Rabggtb, the β subunit of GGTase II, is a key component in protein prenylation, a post-translational modification. Protein prenylation is involved in membrane association and proper localization of proteins. It also regulates autophagy via Rab7 geranylgeranylation, which is crucial for the degradation of abnormal proteins in cells [1,2].

In the context of amyotrophic lateral sclerosis (ALS), a neurodegenerative disease, overexpression of Rabggtb via lentiviral transfection in NSC34-hSOD1G93A and TDP-43 cells improved cell proliferation by facilitating autophagosome-lysosome fusion.
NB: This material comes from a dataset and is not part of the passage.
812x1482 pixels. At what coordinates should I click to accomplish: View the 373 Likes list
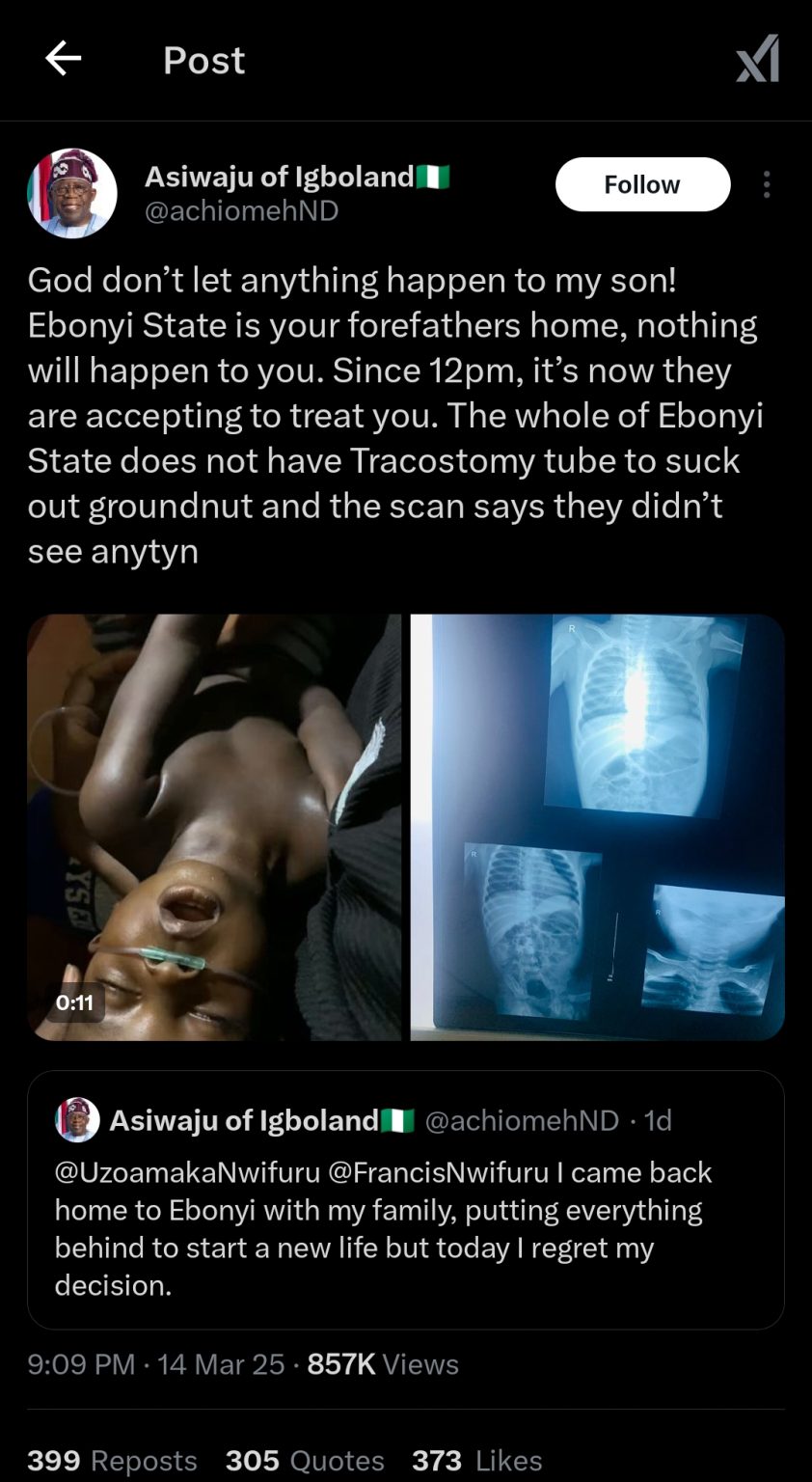click(x=476, y=1460)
It also reduced the abnormal aggregation of SOD1 protein [1]. In SOD1G93A mice, overexpressing Rabggtb in spinal cord motoneurons via adeno-associated virus delayed the onset time and survival time, decreased SOD1 misfolding and glial overactivation [2]. Additionally, in ALS patients, the level of Rabggtb in monocytes and monocyte-derived macrophages was higher compared to healthy controls, and was significantly correlated with the ALSFRS-R and disease progression levels, suggesting it could be an indicator for tracking ALS progression [3,4].

In summary, Rabggtb is essential for protein prenylation-mediated autophagy. Studies in ALS-related cell and mouse models have revealed its potential therapeutic role in ALS, offering new insights into developing treatment strategies for this devastating neurodegenerative disease.